To gear up for supermarket distribution across the United States with its locally acclaimed products, the company has begun construction on a new facility that will triple its production space. The larger, 60,000-square-foot plant in Richmond, Calif., just a few miles from its current 20,000-square-foot facility, will enable the company to launch a fully baked, frozen version of some of its products, Doar said.
The company's brand name and the extent of its local popularity will be promoted when the nationwide rollout begins early next year, Doar said. Point-of-purchase materials and newly designed bags will help tell the story. A new logo features a character in baker's garb against a background that's an illustration of San Francisco's Golden Gate Bridge.
The logo is accompanied by this message: "Grace Baking. Good Bread Everyday by the San Francisco Bay." Doar explained that consumers associate good bread with San Francisco.
"Generally, when people think of San Francisco, they think of two things: trolley cars and good sourdough bread," he said.
And Grace Baking apparently leads the pack even in San Francisco. Doar pointed out that Chicago-based Information Resource Inc., an independent sales-tracking company, recently reported that Grace Baking leads in sales of crusted hearth breads in the San Francisco Bay Area.
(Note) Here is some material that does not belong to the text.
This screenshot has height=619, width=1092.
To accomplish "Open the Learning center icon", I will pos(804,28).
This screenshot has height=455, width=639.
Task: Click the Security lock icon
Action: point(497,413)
A reader's poll in The San Francisco Chronicle this year named Grace Baking best bakery and The San Francisco Examiner featured the company's best-seller, pugliese, in a Personal Favorites column. Narsai David, food and wine editor appearing on local TV and radio, has called the products the best of their kind outside Italy.
The company was launched 12 years ago by baker Glenn Mitchell and his wife, Cindy. Mitchell had been head pastry chef at San Francisco's Hotel Meridien. In 1996, he served on the three-person U.S. baking team that took top honors at the Coupe de Monde de la Boulangerie in Paris.
While Grace Baking turns out about 40 varieties of artisan bread at its facility here, just two varieties -- pugliese and sourdough pugliese -- are destined for supermarkets in other areas, at least in the beginning, Doar explained.
The two varieties lend themselves particularly well to freezing, he said. The process used in making the two popular varieties helps preserve the loaves' integrity through freezing, thawing and reheating.
The loaves are fully baked, then frozen. At store level, they are thawed and heated for 10 to 15 minutes, just long enough to warm them through, Doar said.
"The color of the loaf is already set. We wanted to make this product as fool-proof as possible," he added.
The company's current facility will be closed. All Grace Baking's products, including a small variety of breakfast pastries sold at its own retail locations, will be produced at the new plant. Eventually more varieties of artisan bread will be added to the frozen line there, Doar said.
Retail prices of the artisan breads range from $1.69 to $2.99. The first two varieties to be made available frozen retail for $2.39.
Items at the high end of the retail range include an olive bread, walnut sourdough and "Fred Bread," a dark, densely textured loaf made of organic flour, cranberries, currents, pecans and raisins.
"They named that one after me because I asked Glenn to create a variety with raisins in it. It's very rich, more of a morning bread. We might add it to the frozen line. Some of our customers are freezing it now and it doesn't affect the quality," Doar said.